Entendu ce mardi 23 juin au Parquet général près la Cour de cassation, Joseph Olenghankoy a rejeté toute responsabilité dans les messages publiés sur les réseaux sociaux qui lui sont attribués.
À l’issue de l’audition, son avocat a affirmé que son client contestait être l’auteur des tweets en question. « Il a dit qu’en tant que président d’une grande institution, il ne peut pas se mettre à rédiger de petits messages sur les réseaux sociaux », a déclaré le conseil de Joseph Olenghankoy devant la presse.
Selon l’avocat, le ministère public n’a pas été en mesure de démontrer que les publications diffusées le 12 juin 2026 provenaient effectivement du compte X attribué à son client. Il soutient ainsi que le lien entre les messages incriminés et Joseph Olenghankoy n’a pas été formellement établi au cours de cette première audition.
Cette ligne de défense intervient alors que le compte X concerné est actif depuis mars 2015 et est publiquement associé à l’ancien président du Conseil national de suivi de l’Accord et du processus électoral (CNSA).

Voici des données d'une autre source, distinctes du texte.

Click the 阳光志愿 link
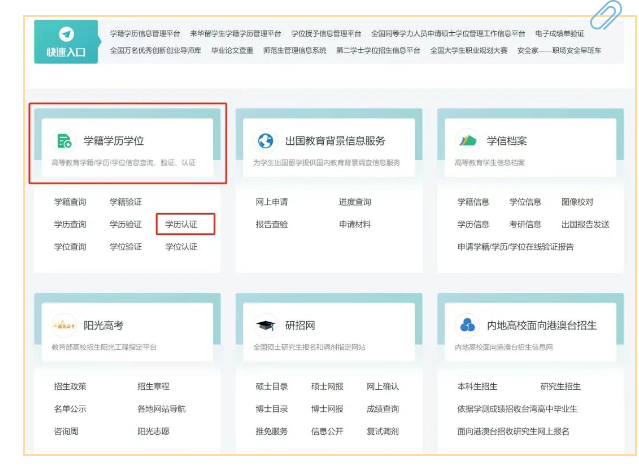 [x=153, y=431]
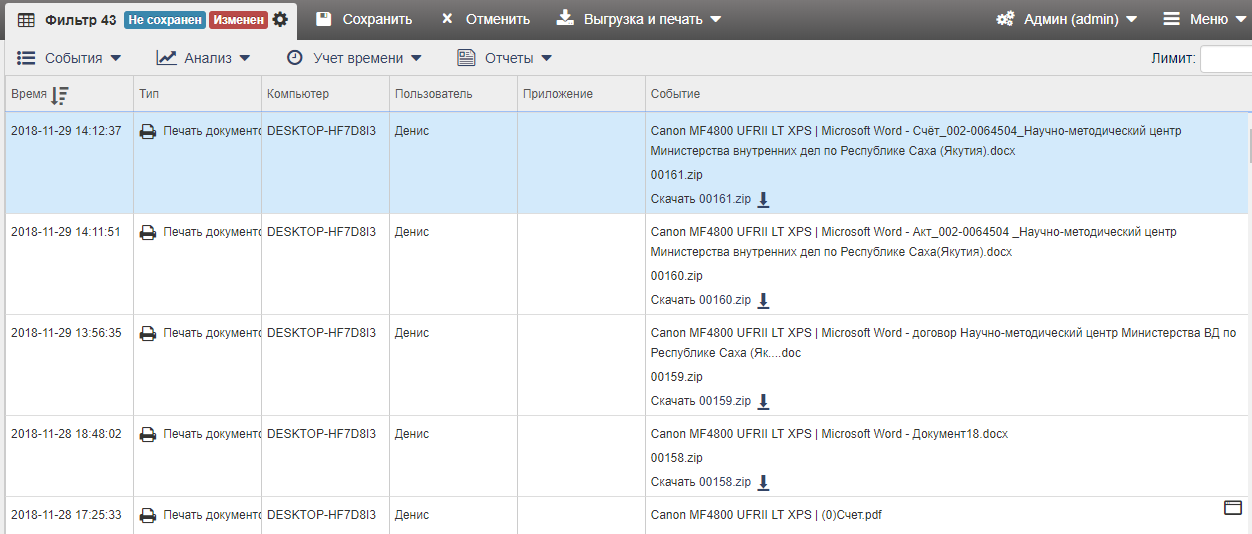Click download arrow for 00158.zip

(x=763, y=482)
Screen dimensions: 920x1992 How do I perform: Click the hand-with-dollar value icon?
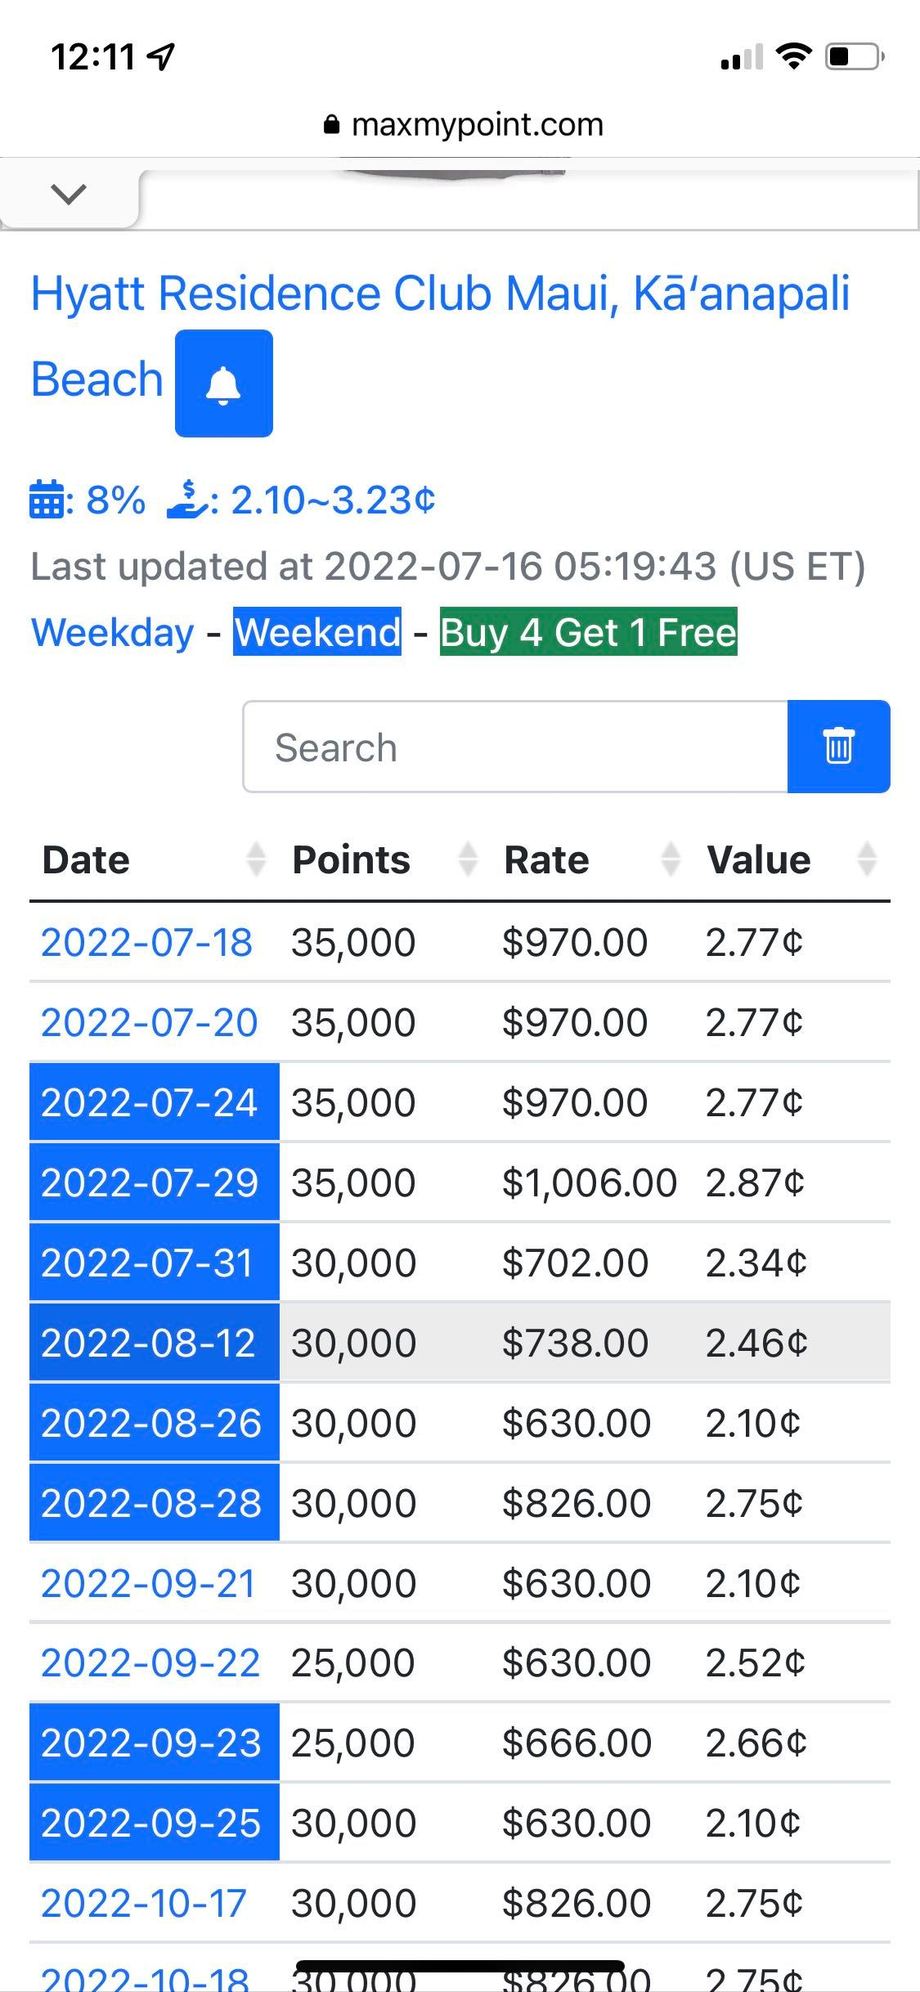[186, 499]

Pour rappel, une publication attribuée à Joseph Olenghankoy faisait état d’un bilan provisoire de dix morts, quinze disparus et 176 blessés graves lors d’une manifestation contre le changement de la Constitution à Kinshasa. Les circonstances entourant cette publication figurent parmi les éléments examinés par le Parquet général près la Cour de cassation.

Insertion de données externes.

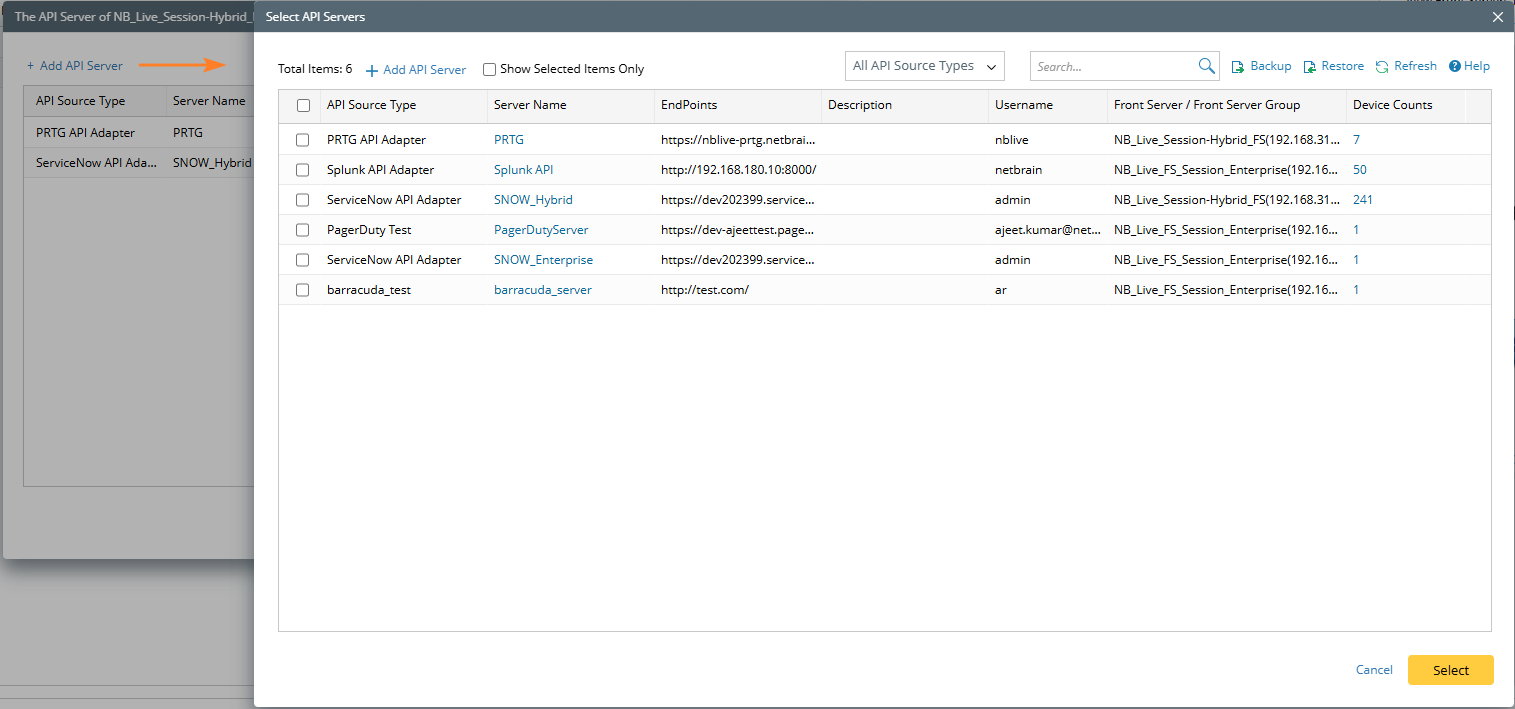Screen dimensions: 1515x709
Task: Open Help via question mark icon
Action: click(1455, 66)
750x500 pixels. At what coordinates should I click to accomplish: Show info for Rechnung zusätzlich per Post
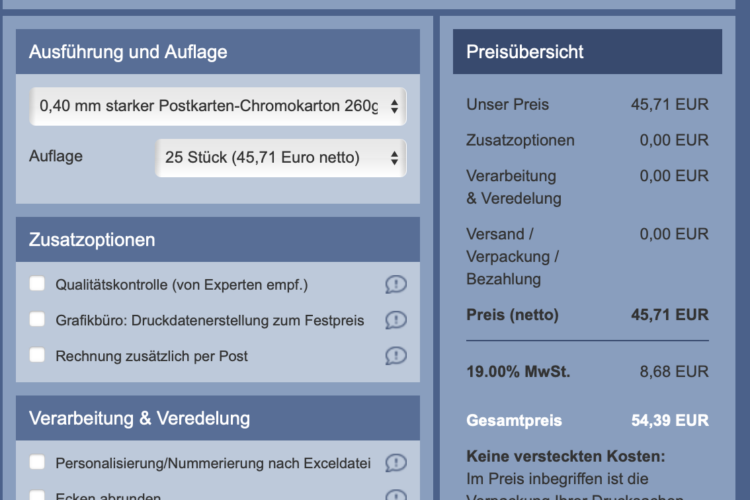[x=396, y=355]
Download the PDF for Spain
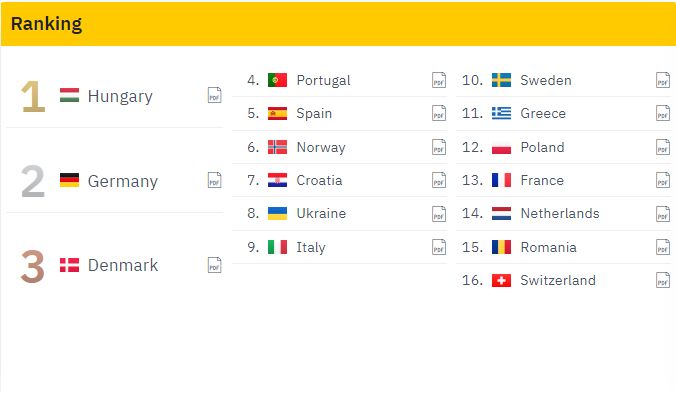676x393 pixels. tap(439, 113)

L’affaire est loin d’être close. Joseph Olenghankoy est attendu de nouveau devant le Parquet général ce mercredi 24 juin pour la poursuite de son audition.
Cette nouvelle convocation devrait permettre aux magistrats de poursuivre leurs investigations afin d’établir les responsabilités et de vérifier l’authenticité des publications au centre de la procédure.